Vous savez président de l’Opéra n’est qu’un lot de consolation en attendant mieux.

Ceux qui nous gouvernent

Je le remerciai en prenant la carte qu’il me tendait. Des assistants vinrent à nouveau papillonner autour de nous. Le conseiller du ministre en profita pour se glisser à côté de moi et murmurer :

– Il distribue ses cartes de visite comme s’il était encore député-maire. Bien évidemment, c’est nous qui vous contacterons le moment venu.

Les médias

Les médias sont comme un monstre insatiable, il faut lui donner à manger de temps en temps, sinon il peut vous dévorer tout cru.

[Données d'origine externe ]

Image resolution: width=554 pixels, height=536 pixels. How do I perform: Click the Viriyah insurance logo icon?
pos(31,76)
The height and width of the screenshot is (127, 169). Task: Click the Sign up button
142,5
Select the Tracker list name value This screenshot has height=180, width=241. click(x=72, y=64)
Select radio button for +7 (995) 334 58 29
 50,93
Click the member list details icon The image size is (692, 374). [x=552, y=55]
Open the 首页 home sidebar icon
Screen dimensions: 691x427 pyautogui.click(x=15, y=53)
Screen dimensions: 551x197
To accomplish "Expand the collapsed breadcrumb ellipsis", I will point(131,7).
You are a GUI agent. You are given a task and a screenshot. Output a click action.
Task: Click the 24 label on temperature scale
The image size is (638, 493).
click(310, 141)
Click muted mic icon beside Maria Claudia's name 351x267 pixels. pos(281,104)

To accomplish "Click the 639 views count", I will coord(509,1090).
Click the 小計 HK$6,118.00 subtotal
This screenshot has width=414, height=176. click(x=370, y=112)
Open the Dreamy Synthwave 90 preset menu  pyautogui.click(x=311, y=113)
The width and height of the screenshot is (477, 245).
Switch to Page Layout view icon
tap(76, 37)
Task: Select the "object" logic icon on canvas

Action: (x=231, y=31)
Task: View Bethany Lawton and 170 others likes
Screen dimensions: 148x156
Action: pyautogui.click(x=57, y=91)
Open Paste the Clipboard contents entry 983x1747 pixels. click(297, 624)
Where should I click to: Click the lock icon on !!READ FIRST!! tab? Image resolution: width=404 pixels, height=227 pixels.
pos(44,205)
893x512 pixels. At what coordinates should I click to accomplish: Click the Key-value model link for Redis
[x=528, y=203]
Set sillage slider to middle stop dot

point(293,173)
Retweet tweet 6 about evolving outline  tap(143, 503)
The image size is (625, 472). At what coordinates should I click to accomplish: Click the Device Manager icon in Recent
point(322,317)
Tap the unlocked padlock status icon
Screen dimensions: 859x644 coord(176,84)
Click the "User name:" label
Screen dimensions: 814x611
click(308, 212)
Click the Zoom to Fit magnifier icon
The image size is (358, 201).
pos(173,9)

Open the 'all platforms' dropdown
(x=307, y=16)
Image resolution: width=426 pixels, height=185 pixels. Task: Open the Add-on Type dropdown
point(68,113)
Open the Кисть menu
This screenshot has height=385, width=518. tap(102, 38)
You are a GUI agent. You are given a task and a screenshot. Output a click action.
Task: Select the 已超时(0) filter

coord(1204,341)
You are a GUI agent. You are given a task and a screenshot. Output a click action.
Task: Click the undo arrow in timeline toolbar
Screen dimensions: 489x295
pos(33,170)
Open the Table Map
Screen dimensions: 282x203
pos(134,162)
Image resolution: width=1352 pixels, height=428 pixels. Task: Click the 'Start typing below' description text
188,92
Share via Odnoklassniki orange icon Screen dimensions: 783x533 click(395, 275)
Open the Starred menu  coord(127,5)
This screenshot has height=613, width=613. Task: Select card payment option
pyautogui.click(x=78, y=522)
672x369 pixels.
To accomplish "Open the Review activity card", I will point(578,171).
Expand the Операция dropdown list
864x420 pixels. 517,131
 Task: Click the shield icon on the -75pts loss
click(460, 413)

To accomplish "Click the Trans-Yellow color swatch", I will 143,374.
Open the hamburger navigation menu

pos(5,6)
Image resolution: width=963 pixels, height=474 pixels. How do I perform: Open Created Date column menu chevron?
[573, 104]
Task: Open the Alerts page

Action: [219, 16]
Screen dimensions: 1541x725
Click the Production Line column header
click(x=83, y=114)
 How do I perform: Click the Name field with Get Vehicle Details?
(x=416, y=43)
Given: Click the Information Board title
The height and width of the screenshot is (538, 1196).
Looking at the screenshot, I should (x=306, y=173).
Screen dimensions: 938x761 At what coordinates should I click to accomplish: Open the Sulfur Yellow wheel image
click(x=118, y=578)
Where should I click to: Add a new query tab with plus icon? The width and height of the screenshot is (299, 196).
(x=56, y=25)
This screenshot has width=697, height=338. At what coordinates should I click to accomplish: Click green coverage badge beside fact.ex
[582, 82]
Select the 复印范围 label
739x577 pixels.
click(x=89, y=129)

Vie et mort des scandales dans les médias

Les chaînes d’information en continu se régalent. Avant-hier les révélations d’un obscur attaché parlementaire ; hier les explications contournés du ministre du Budget ; ce matin les bons mots assassins d’un jeune loup de l’opposition. Dans notre affaire, il ne se passe rien de nouveau, il ne peut rien se passer d’inédit. Les journalistes me sollicitent moins pour vous rencontrer. Mon cher Sébastien, il faut s’y résoudre : le bouquet que nous proposons à la vente depuis deux semaines commence à se faner, et les amateurs veulent des fleurs fraîches.

Le musicien d’orchestre

Rien ne peut égaler l’honnêteté du musicien, L’honnêteté sans fard et sans tache du travail du musicien, seul responsable d’avoir bien apprivoisé son instrument, bien lu la partition, bien écouté ses collègues, bien suivi les consignes. Lui seul – et chacun dans l’ensemble- doit se glorifier modestement de donner vie aux constructions invisibles élaborées par les maîtres du passé. 

Phrase que j’aime

Comme des rochers fendant une mer calme, ou des sommets émergeant des nuages. Mais les écueils ne disent rien du métier de pêcheur, ni les montagnes ne se réduisent à leurs extrémités.